*What this task involves*:
Beginning at whichever line contains "598x379 pixels.", reproduce each line of the records below word for word, ending with the last, and add nothing.

Extracted records:
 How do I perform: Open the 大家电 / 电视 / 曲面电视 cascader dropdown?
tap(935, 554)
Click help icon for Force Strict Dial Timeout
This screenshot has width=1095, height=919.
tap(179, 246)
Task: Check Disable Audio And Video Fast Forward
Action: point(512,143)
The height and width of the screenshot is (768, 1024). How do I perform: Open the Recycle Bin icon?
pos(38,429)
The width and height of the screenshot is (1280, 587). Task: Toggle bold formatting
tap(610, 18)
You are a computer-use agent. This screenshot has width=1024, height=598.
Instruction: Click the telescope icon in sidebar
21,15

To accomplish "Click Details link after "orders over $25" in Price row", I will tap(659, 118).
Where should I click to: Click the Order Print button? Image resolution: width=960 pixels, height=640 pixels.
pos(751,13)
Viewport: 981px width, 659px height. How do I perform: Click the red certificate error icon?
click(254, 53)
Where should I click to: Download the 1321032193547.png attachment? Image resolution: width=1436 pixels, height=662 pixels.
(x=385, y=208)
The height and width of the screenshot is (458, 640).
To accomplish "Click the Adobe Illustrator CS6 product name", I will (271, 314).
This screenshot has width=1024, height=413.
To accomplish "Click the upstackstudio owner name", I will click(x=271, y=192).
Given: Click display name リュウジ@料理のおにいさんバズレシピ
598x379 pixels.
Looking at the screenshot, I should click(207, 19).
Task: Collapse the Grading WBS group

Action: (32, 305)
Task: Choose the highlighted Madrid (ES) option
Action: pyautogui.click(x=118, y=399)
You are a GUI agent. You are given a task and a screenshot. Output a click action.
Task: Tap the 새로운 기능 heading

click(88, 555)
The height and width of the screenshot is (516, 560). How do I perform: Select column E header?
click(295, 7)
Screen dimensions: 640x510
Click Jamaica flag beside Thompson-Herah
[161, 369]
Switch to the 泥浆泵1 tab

*Output for this exercise*:
598x379 pixels.
Looking at the screenshot, I should click(207, 19).
Task: Collapse the Grading WBS group

Action: (32, 305)
Task: Choose the highlighted Madrid (ES) option
Action: pyautogui.click(x=118, y=399)
You are a GUI agent. You are given a task and a screenshot. Output a click action.
Task: Tap the 새로운 기능 heading

click(88, 555)
The height and width of the screenshot is (516, 560). How do I perform: Select column E header?
click(295, 7)
Screen dimensions: 640x510
Click Jamaica flag beside Thompson-Herah
[161, 369]
Switch to the 泥浆泵1 tab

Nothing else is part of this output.